Methods: A quasi-experimental study was conducted in two rural counties in Jiangsu Province, enrolling 784 patients (389 intervention, 395 control) from township health center registries. Over 24 months, the intervention group received bi-monthly education sessions, home visits, and enhanced provider training, while the control group received routine care. Outcomes were measured at baseline (2015) and two follow-ups (2016, 2017). FBG levels and HRQoL (assessed via EQ-5D-3 L, EQ-VAS, and Paretian Classification of Health Change [PCHC]) were analyzed using difference-in-differences (DID) models and multinomial logistic regression.
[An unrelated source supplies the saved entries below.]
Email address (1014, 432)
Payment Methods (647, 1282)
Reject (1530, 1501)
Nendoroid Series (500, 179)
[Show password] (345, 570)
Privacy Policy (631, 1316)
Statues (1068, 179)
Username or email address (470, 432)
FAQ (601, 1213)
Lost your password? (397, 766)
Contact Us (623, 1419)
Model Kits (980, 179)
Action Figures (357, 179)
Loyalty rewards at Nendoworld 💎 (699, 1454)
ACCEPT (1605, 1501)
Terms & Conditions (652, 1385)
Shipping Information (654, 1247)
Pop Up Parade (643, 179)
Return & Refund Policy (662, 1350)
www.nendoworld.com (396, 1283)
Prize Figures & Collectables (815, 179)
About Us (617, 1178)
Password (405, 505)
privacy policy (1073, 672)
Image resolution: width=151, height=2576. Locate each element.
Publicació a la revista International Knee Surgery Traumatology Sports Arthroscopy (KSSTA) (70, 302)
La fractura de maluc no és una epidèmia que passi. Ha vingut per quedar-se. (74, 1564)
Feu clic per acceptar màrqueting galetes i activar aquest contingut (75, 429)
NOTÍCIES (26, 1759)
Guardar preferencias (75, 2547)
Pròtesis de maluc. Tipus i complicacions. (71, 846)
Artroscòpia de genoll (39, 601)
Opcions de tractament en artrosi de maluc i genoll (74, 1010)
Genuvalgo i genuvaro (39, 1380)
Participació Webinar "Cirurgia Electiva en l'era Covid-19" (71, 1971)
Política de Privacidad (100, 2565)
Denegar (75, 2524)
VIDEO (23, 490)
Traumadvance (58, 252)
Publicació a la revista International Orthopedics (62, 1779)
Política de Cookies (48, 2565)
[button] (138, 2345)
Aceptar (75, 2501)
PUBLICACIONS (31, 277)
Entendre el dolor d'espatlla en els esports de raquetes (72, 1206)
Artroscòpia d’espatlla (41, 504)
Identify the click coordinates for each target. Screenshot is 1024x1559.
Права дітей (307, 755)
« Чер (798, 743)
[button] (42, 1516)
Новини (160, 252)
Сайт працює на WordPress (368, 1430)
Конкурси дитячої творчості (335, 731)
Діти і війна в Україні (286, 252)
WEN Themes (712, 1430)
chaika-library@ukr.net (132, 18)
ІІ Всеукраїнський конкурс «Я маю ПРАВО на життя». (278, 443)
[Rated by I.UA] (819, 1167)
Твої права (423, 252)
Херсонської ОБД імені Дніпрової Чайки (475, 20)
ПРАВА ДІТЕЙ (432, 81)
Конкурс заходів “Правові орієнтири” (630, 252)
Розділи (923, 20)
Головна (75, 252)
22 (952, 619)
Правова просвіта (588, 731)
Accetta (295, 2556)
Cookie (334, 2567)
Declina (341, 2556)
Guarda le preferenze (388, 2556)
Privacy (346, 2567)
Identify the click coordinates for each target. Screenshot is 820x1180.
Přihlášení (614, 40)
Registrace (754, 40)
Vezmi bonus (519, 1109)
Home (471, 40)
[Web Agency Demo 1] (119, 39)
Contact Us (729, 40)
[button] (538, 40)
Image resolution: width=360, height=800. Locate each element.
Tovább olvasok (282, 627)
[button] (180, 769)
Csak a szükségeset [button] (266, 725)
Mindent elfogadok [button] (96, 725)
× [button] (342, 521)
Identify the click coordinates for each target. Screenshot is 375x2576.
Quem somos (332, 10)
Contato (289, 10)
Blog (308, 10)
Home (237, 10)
Results: After adjusted for potential confounding factors, the intervention group exhibited a slower FBG increase compared to controls (DID: -0.65, 95% CI: -1.13 to -0.17), despite an overall upward trend in both groups. HRQoL improvements were significant in the intervention group, with greater gains in mobility (84.7% vs. 86.0% reporting "no problems" in 2017, p < 0.001), pain/discomfort (62.3% vs. 55.4%, p < 0.001), and anxiety reduction (80.7% vs. 78.5%, p < 0.001). The PCHC analysis revealed intervention participants were 1.83 times more likely to improve (95% CI: 1.29-2.59) and had 83% lower risk of deterioration (OR: 0.17, 95% CI: 0.09-0.34) versus controls.
Conclusion: Structured educational interventions embedded in rural PHC systems effectively attenuated glycemic deterioration and enhanced multidimensional well-being in T2DM patients. However, continued FBG elevation signals the need for more comprehensive strategies, integrating digital tools and workforce reforms.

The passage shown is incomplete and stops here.